Cependant, le PPE ne partage pas cette position. L’eurodéputé Peter Liese, qui a précédemment négocié les règles de tarification du carbone, a confié à Euractiv la semaine dernière que le report du SEQE 2 ne résoudrait pas les problèmes.

À quoi s’attendre pour 2025 ?

Les efforts du PPE pour faire passer l’Union de « verte » à « propre » devraient se poursuivre en 2025. En début d’année, le groupe a clairement indiqué que l’arrêt de la mise en œuvre des règles sur les rapports des entreprises en matière de durabilité était une priorité pour la législature 2024-2029.

Les deux principales cibles du PPE sont la directive sur la publication d’informations en matière de durabilité par les entreprises et la directive sur le devoir de vigilance des entreprises en matière de durabilité (CSDDD).

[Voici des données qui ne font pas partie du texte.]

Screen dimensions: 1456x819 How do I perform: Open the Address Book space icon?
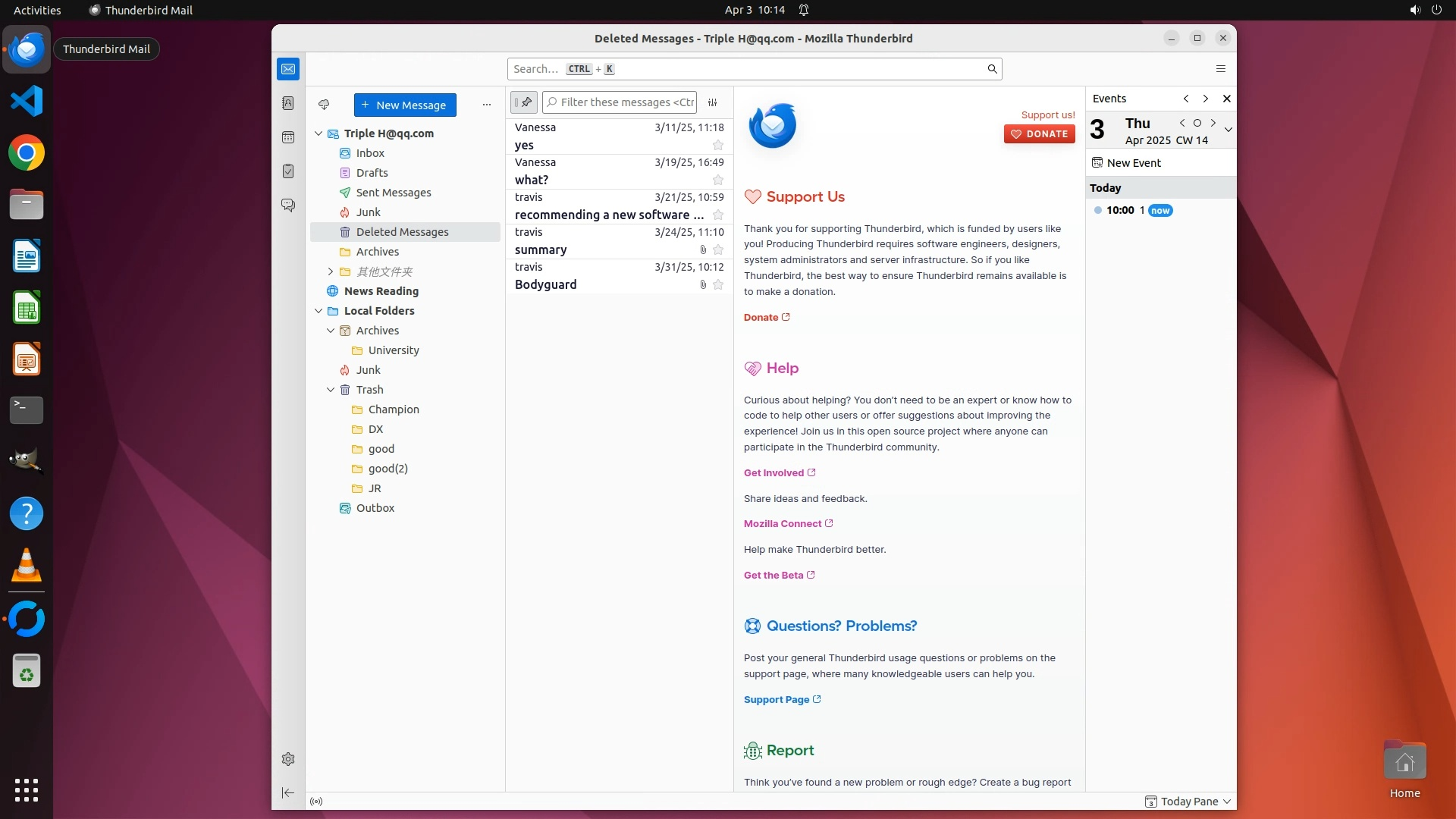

La « proposition omnibus » à venir — qui vise à réduire les obligations d’information des entreprises, l’une des premières initiatives de la nouvelle Commission européenne — réexaminera les règles et la taxonomie verte de l’UE pour la finance durable.

L’objectif climatique de l’UE pour 2040 fera également l’objet d’un débat. La Commission propose depuis longtemps une réduction de 90 % des émissions, mais la législation formelle consacrant cet objectif doit encore être proposée par l’exécutif.

Enfin, le PPE pourrait faire pression pour une plus grande flexibilité en matière de tarification du carbone pour les industries exportatrices.

Le groupe a déjà appelé à une plus grande gratuité des émissions de carbone pour les sidérurgistes européens, citant la concurrence internationale intense. Si cette mesure est mise en œuvre, elle réduira la pression exercée sur ces entreprises pour qu’elles décarbonent leurs activités.

Le système d’échange des quotas d’émission devant faire l’objet d’une révision complète en 2026, l’attention du PPE restera probablement concentrée sur le programme durant l’année 2025.